The following list of players are some who were called up, but not upon, by Wales by Russell Todd
This blog ignores the likes of Danny Ward, Gwion Edwards, Lee Evans, Joe Walsh or Connor Roberts who have had recent call-ups and whose time will surely come to join the capped ranks. There is one exception though…..
[toggle title=”Ryan Doble” class=”in”]
The widely-respected and regarded Brian Flynn was acting in a caretaker capacity of Wales after John Toshack fell on his sword after losing the opening 2012 European Championships qualifier in Montenegro. There was a keen lobby behind Flynn for him to get the job permanently and so the 2010 double header of Bulgaria at home and Switzerland away was seen as his audition. Odd then that he omitted Craig Bellamy from the squad without providing adequate reasons for doing so, a strange decision that was compounded when Robert Earnshaw subsequently withdrew, like several others, through injury. Even so, even the player himself was stunned to hear about his call-up when Blaenavon-born Ryan Doble, 19, was invited into the squad. Doble had yet to make a senior first team appearance for his then club, Southampton. In fact it took Doble another 15 months before he managed a Southampton first team appearance, his only one, as a substitute in the FA Cup having had largely fruitless loan spells at Stockport County, Oxford United and Bury. Given that Steve Morison started the Bulgaria friendly it suggests, then as now, that the striker cupboard was bare but even so Doble’s call-up smacked of desperation. Or it was Flynn’s way of demonstrating he could be inventive and exciting. Given the largely witless performances in both games, it betrayed how Flynn was more comfortable coaching young talent rather than at first team level.

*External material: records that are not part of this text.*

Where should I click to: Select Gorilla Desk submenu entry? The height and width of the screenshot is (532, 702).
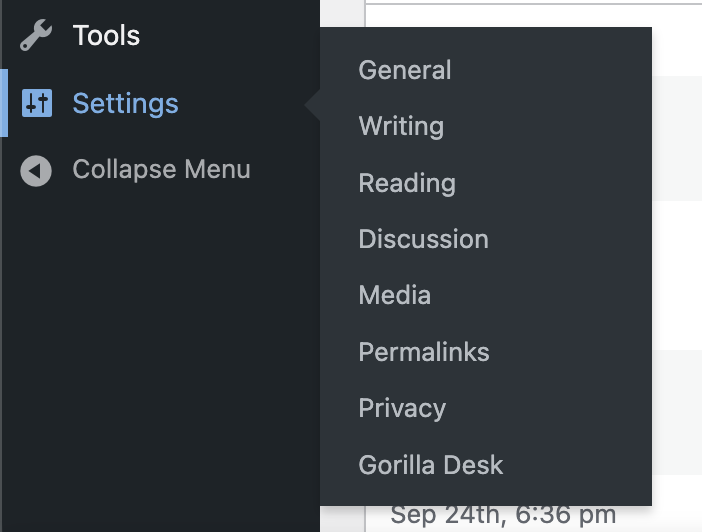coord(431,465)
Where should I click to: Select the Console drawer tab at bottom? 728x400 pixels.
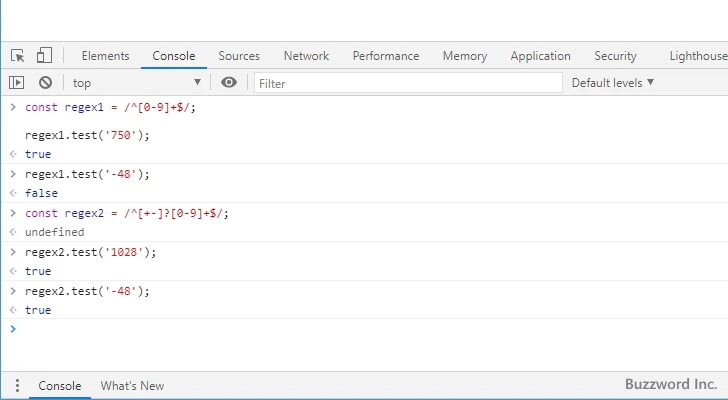(x=60, y=386)
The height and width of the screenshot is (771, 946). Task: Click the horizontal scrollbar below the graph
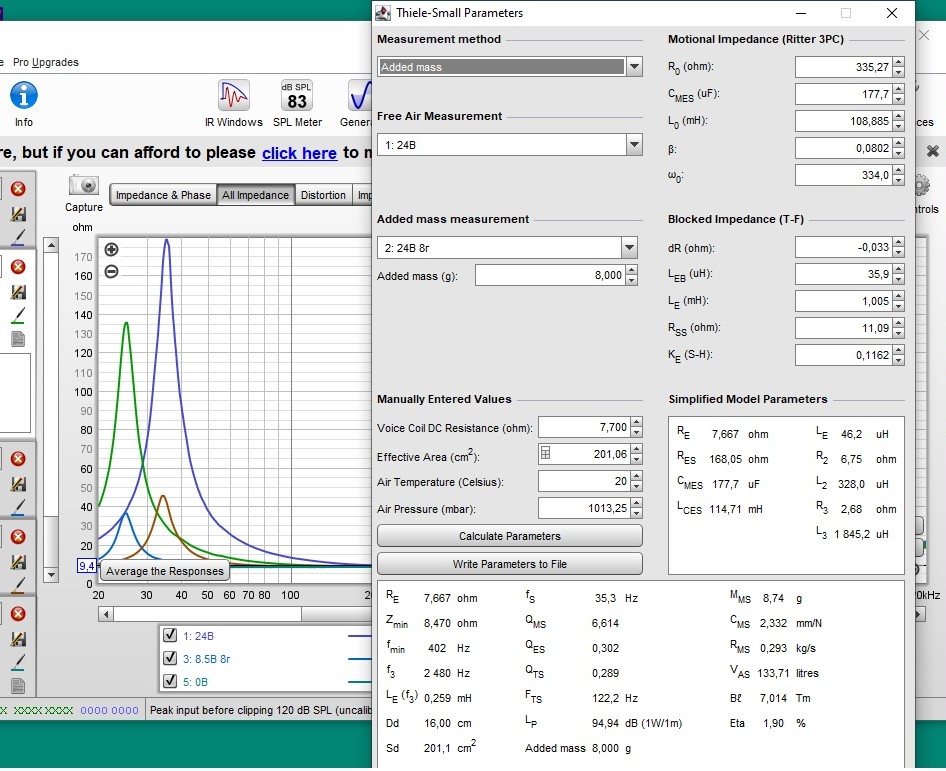(235, 614)
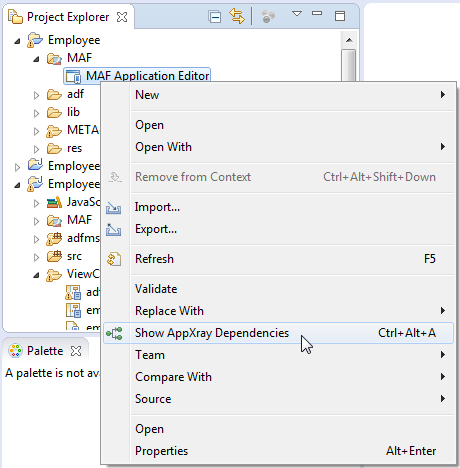Screen dimensions: 460x468
Task: Toggle Link with Editor icon
Action: tap(237, 16)
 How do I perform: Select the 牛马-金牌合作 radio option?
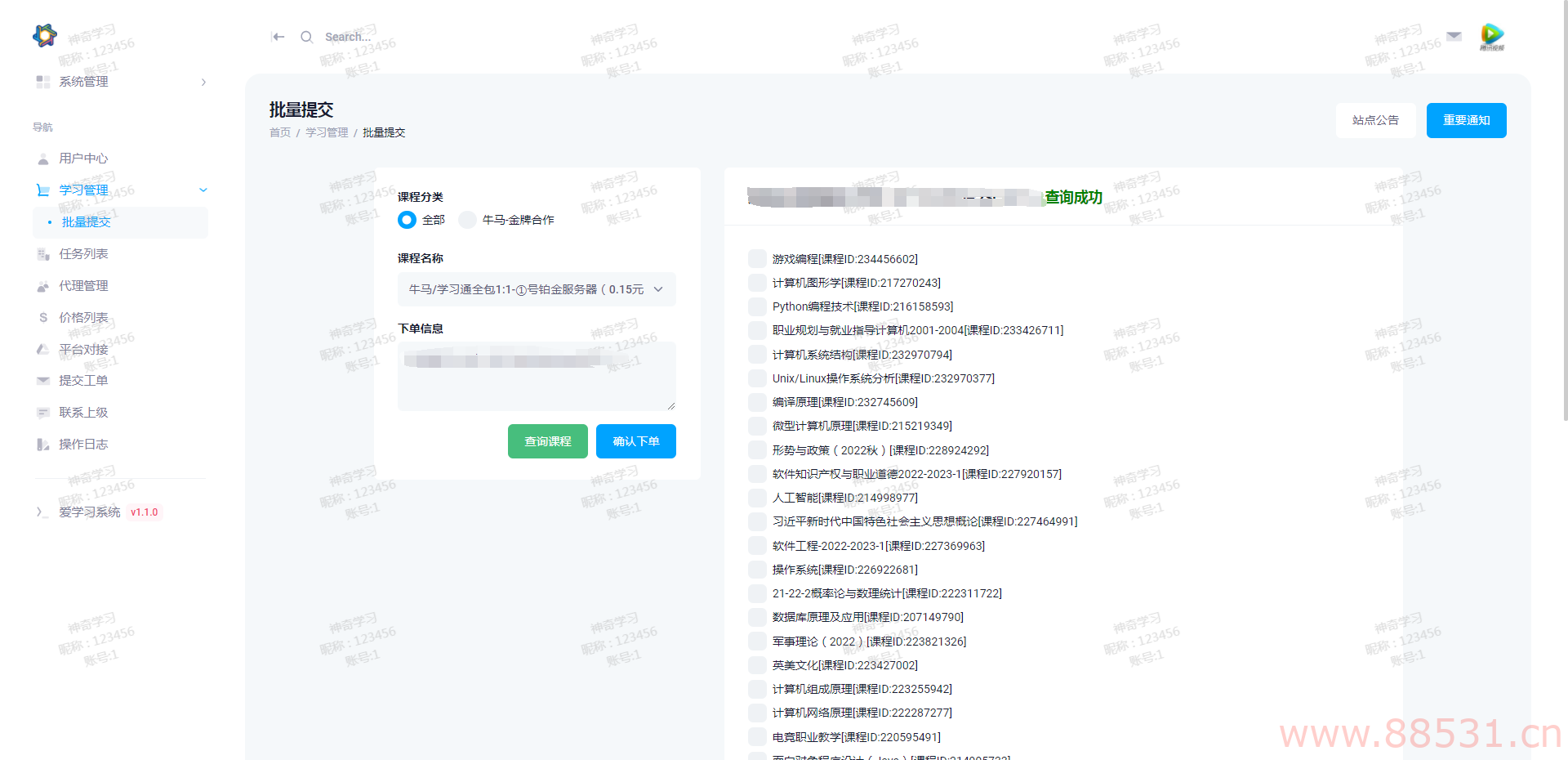pyautogui.click(x=467, y=220)
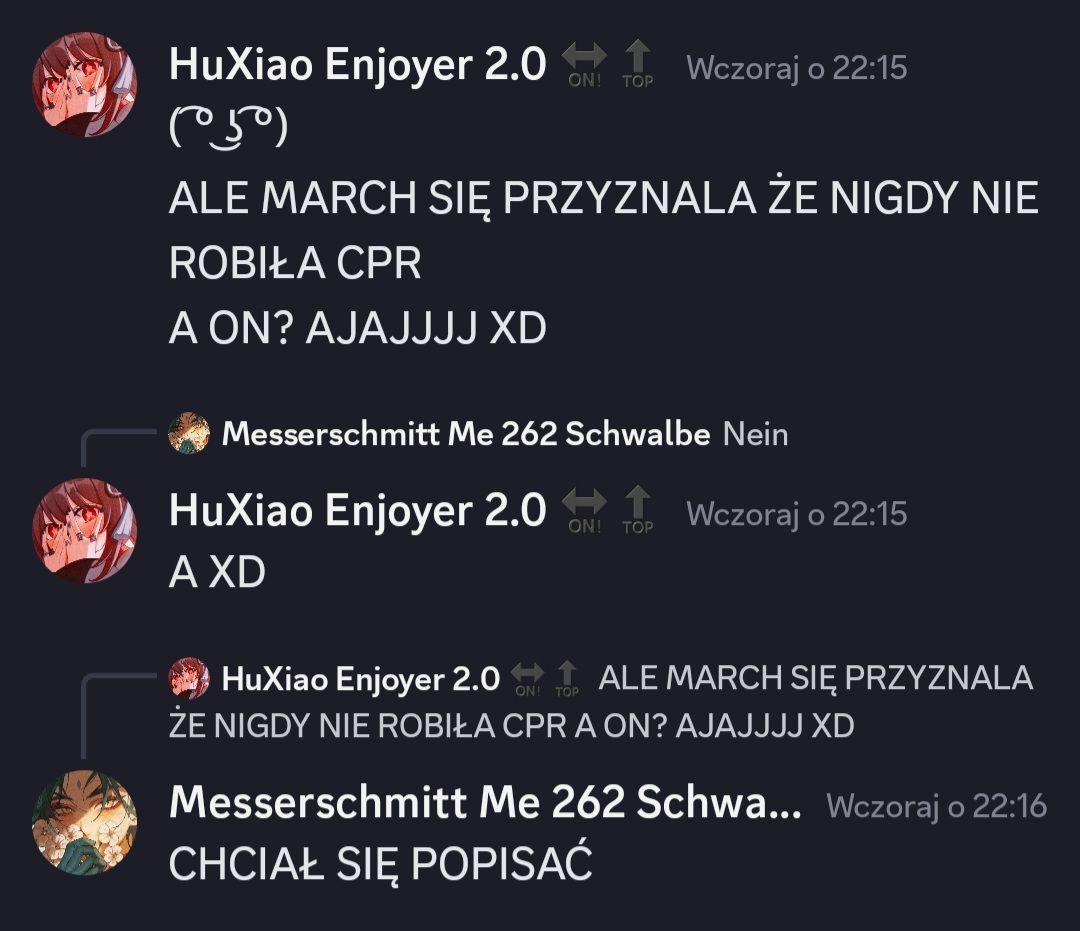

[toggle title=”Jonathan Bond”]
Ryan Doble was not the only rookie to be called up by Brian Flynn during his brief stint as caretaker manager. For the Bulgaria and Switzerland double header he also called up the uncapped Jonathan Bond and David Cornell to act as back up to the established first choice goalkeeping pair of Wayne Hennessey and Boaz Myhill. Like Chris Coleman’s current tendency to bulk his squads out with defenders it seemed odd that four goalkeepers were called up, given that there were no reported injury concerns about Hennessey or Myhill at the time. Cornell may get his chance in the future; Bond, however will definitely not. Bond was the current first choice Wales under 21 goalkeeper and was highly rated at Watford. Flynn would have known a lot about Bond from his time coaching all Wales’s age grade teams since Bond had also earned caps at under 17 and 19 levels. Only an injury catastrophe over the course of the Bulgaria/Switzerland international camp in 2010 would have seen Bond win a full cap. But he eventually turned his back on Wales as soon as he broke into the first team at Watford due to injuries to the club’s senior goalkeepers. One cannot help but think that Bond used the Wales set up to enhance his development. With the Scottish Premier League (Fraser Forster), Championship (Jack Butland), Turkish League (Ben Foster) and Fulham reserves (David Stockdale) providing the back up to Joe Hart at full England level, Bond might well be correct in his probable thinking that Watford’s first team is no less a window in which to further his international prospects with England. He may not have been called upon by Wales, but with Boaz Myhill’s international retirement and a merry-go-round of back up choices to Hennessey, Bond might have already seen international action. He may not have been called upon by Wales, but his call up by England remains some time off.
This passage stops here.